Sondre’s latest album, Please, dropped a few weeks ago. Please was written in the aftermath of his divorce with Fastvold, and with it, he reinvents himself again. The album’s first single, “Bad Law,” was one of my top summer jams, combining a super charismatic dance riff with chunks of distorted guitar.
This Thursday, Sondre Lerche is playing at The Independent. I had the pleasure of chatting with Sondre about his record, upcoming tour, the color of his music, the idea of guilty pleasures, and why San Francisco is his favorite city in America.
MM: Tell us a little bit about your newest record, Please. I read that it was heavily inspired by your recent divorce. What was your process like? How was it conceived?
SL: I started out wanting to free myself from the regular recording cycle. I just wanted to do one song at a time, to be able to record instantaneously and enter into collaborations without having to carry the weight of the whole record. I just wanted to open up a bit. I usually write really thorough songs that limit what you can do in the studio, so I tried to open myself up to surprise, to surprising myself.
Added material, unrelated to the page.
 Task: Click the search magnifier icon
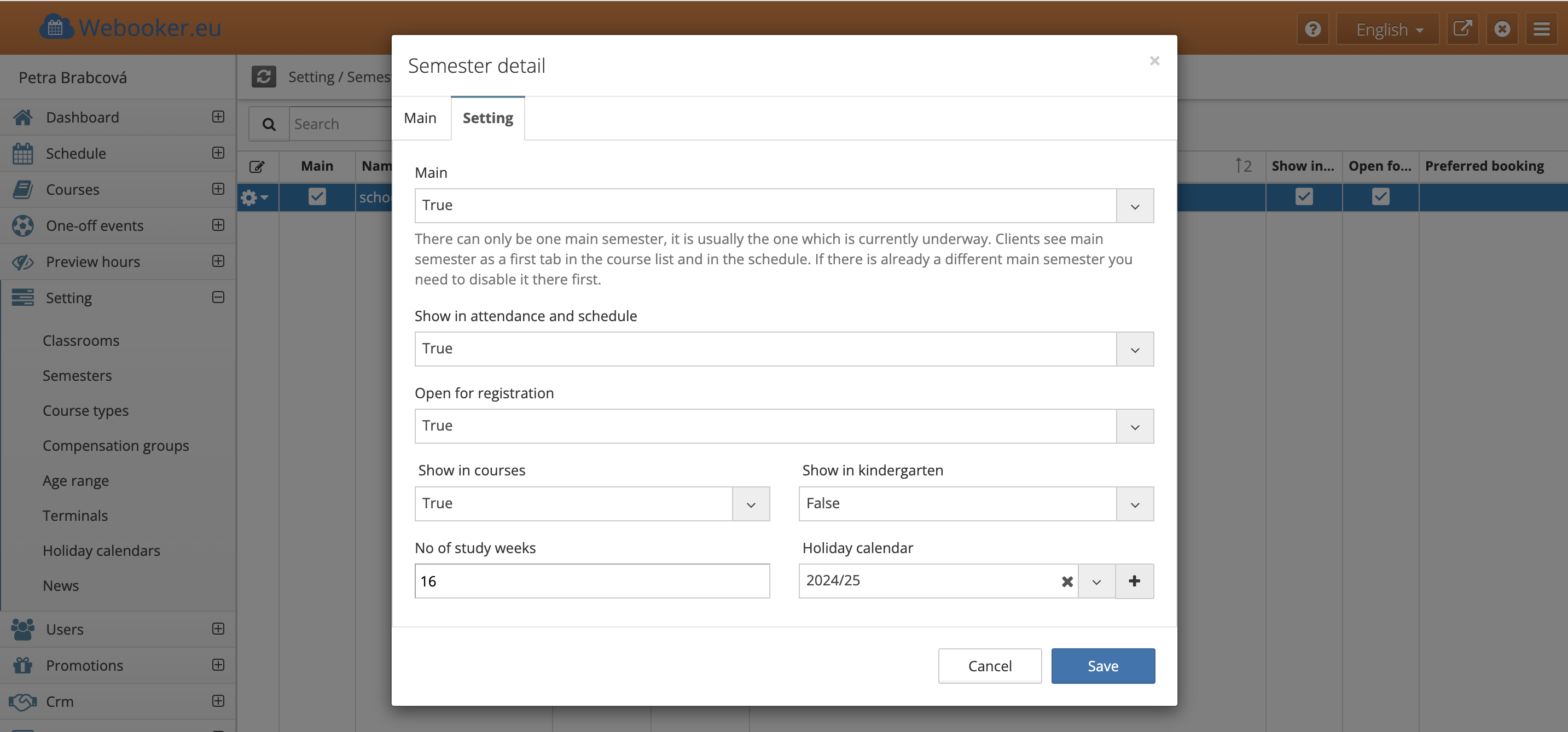pyautogui.click(x=269, y=124)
There was a lot of music I was listening to that I realized comes out of a completely different process, and I was curious about what that is. So that’s how it started, and as I wrote more and more songs, I thought I knew what the record was about. And then all this stuff happened in my private life, that just forced me to reevaluate a lot of things. One of them was what this record was about; all of these other songs just started coming. I realized that certain things were more urgent than others, and the album just changed. I think it came out of the necessity of ventilating and trying to find reason in what is happening to you. And the studio is just the perfect place to figure out stuff, to get it out. I guess it’s a cliché, but it turns out it’s real.
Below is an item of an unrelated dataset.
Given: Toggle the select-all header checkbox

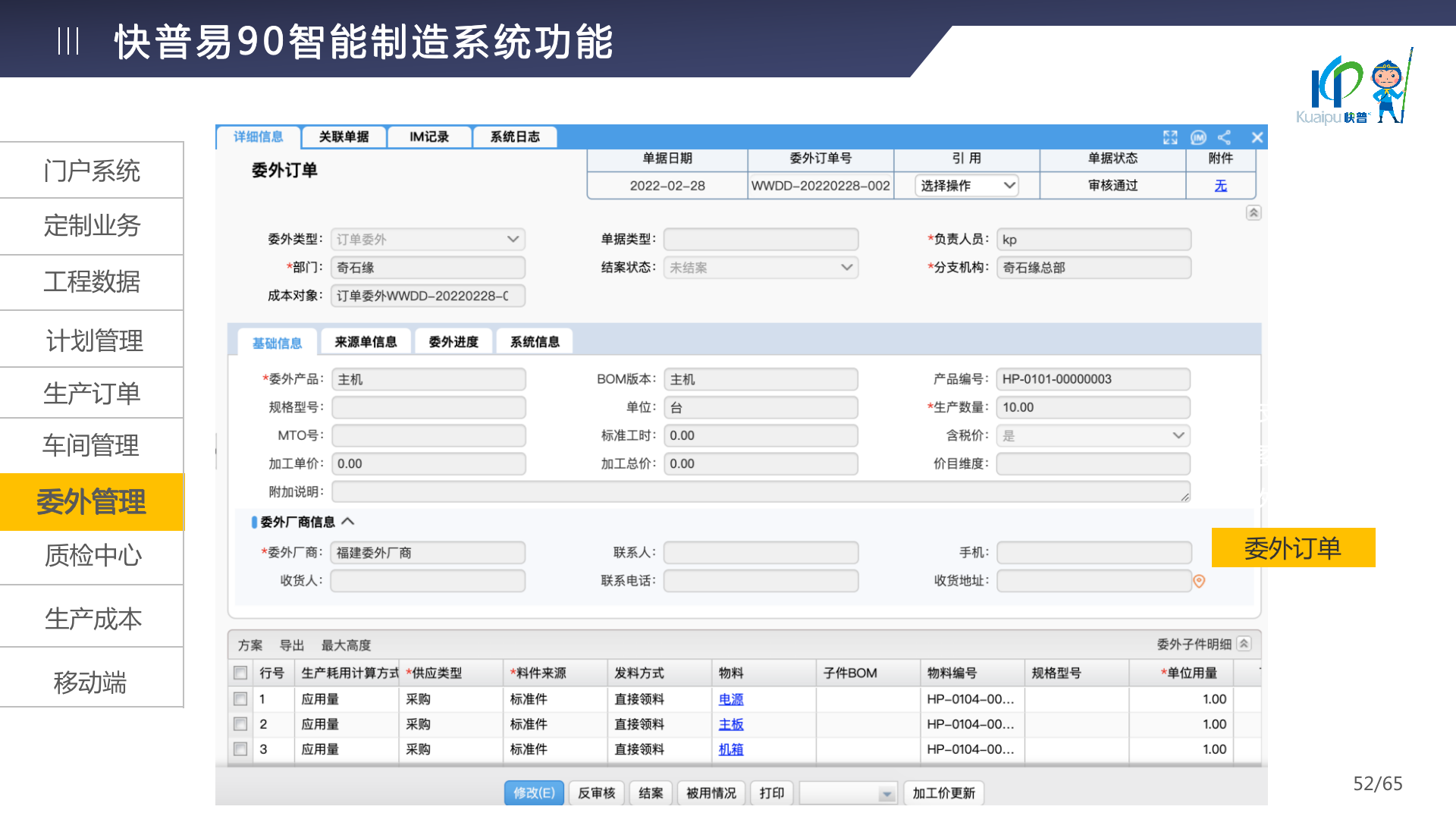Looking at the screenshot, I should click(240, 673).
MM: The first song on the record, “Bad Law,” is such a great dance song, despite being quite dark lyrically. What is that song about?
SL: It’s a song that took a lot of time to write. It started with that riff, and then I recorded the bass and drums, which was new – I usually start out with guitar. I had this idea of the sort of paranoia you feel when you pass through customs. As a Norwegian flying into the States, even though I now have a green card and have nothing to hide, I always feel a certain paranoia. So I wanted to play around with that ritual, where you feel so watched and pressured, that in the end you started doubting yourself, and maybe you do have something to hide. Maybe that’s how the police get people to confess things that they didn’t do. In the end, you’re just so worn down. It felt like a reasonable metaphor in the context of the record and everything else.